1. The Documentarians – These are the people who want to capture the moment they are in with their mobile camera.
Not that they are going to take 1000 photographs of 1 experience.
Yet, be sure that they would have a large photo bank that can portray every single day of their life.
They like documenting each day with one such photograph.
2. The “Posters” – We all know of these people, the so-called media influencers of today’s day & age.
They capture aesthetically pleasing photographs that will gather more likes & followers when uploaded on social media.
3. The Professionals – They are the people who are in the business of selling their creative art to make a living.
Although the 3 categories of people capture photographs very differently, essentially there is 1 thing that they are all doing.
THEY ARE CAPTURING HISTORY IN THE MAKING
You see photography as an art form is quite nascent when we compare it with painting.
While the first documented painting is around 45,000 years old, modern photography is only around 180 years old.
Now look at these statistics
1. An average cost of a film camera is around $1000 – $4000.
2. An average digital camera costs anywhere between $200 – $500
3. The average price of a mobile phone which has a decent camera starts from around $100 – $300.
Think of it, we have one of the most powerful visual capturing devices in our hands. We can document “history in the making”.
Suppose a person is capturing a city for the past 25 years with his phone.
He circles back through those photographs & visually experiences how the city has been developing over the years.
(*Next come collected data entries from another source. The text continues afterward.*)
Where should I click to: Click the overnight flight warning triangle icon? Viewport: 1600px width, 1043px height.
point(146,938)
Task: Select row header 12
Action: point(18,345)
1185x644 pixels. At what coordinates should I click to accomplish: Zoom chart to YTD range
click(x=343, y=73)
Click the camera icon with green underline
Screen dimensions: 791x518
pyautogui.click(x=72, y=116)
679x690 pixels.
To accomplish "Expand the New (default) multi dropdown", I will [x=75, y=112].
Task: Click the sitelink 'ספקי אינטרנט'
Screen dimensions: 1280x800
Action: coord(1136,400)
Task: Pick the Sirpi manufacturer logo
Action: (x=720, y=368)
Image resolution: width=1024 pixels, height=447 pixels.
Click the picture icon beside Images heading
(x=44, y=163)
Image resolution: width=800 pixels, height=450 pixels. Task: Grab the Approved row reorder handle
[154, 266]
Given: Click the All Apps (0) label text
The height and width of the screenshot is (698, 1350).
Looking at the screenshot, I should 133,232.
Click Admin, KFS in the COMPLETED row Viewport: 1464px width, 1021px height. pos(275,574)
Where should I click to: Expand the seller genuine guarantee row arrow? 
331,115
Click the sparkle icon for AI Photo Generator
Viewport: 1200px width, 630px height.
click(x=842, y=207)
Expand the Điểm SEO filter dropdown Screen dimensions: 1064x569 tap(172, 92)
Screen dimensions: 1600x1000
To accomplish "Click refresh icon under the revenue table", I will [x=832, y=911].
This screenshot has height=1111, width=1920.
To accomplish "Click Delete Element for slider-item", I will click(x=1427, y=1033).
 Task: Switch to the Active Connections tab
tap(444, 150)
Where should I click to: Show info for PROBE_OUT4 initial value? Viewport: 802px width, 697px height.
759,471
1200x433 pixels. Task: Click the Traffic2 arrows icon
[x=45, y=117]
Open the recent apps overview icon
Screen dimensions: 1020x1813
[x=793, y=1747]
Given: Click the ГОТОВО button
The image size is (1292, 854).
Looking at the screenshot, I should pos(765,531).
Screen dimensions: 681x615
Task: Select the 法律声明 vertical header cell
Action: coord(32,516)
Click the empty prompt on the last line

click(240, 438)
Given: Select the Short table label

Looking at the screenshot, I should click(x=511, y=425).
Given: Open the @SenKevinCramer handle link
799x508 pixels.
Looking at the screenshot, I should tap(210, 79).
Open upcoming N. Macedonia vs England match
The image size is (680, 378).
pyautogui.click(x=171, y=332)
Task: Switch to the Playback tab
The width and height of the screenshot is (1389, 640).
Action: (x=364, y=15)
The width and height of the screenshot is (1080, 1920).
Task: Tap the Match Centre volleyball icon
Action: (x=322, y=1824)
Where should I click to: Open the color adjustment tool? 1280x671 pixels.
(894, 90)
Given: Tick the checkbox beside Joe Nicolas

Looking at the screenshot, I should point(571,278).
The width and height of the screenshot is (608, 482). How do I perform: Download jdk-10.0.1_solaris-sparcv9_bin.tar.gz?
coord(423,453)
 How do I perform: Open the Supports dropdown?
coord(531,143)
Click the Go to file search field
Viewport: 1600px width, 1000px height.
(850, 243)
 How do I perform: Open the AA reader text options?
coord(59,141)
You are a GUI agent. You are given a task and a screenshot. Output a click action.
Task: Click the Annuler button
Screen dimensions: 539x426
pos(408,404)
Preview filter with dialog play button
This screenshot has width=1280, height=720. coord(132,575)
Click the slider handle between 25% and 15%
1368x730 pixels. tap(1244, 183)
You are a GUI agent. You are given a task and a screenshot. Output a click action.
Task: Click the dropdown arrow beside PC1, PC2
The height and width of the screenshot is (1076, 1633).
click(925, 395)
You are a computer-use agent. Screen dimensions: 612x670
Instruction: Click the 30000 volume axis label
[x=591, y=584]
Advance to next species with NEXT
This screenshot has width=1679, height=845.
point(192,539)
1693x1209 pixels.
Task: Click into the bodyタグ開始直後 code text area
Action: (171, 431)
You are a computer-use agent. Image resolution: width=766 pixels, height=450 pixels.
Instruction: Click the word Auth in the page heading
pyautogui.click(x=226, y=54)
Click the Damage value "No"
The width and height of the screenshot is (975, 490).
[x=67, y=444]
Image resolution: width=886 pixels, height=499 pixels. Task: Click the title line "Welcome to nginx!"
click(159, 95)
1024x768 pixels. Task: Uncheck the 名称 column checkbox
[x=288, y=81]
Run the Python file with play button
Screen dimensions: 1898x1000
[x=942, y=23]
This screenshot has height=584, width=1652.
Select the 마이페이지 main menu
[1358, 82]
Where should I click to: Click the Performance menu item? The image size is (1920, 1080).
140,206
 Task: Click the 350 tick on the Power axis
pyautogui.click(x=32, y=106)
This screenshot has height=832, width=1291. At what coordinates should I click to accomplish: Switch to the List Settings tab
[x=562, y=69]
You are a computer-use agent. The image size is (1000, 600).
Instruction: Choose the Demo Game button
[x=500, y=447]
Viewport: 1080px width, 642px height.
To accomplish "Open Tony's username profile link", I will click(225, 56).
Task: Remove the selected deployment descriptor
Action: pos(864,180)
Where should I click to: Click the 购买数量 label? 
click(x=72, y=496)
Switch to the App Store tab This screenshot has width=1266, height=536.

Creating a set of collages with such a collection of images would be something nothing less than fascinating.
To give another example, this is a photograph of the old pontoon Howrah bridge in the year 1900.
This photo was taken by Johnston & Hoffman.
On that day when Johnston & Hoffman took the photograph, I doubt they knew that these would become a medium of preserving visual history.
Likewise, when we photograph a particular place, the photos are capturing a slice of life from the present day.
Fast forward 50 years, and we may look upon these photos as visual documents to see history.
It would be a visual way of reliving history.
With that context in mind, can we think about how important it is that we preserve today in the best way possible through the photos we take?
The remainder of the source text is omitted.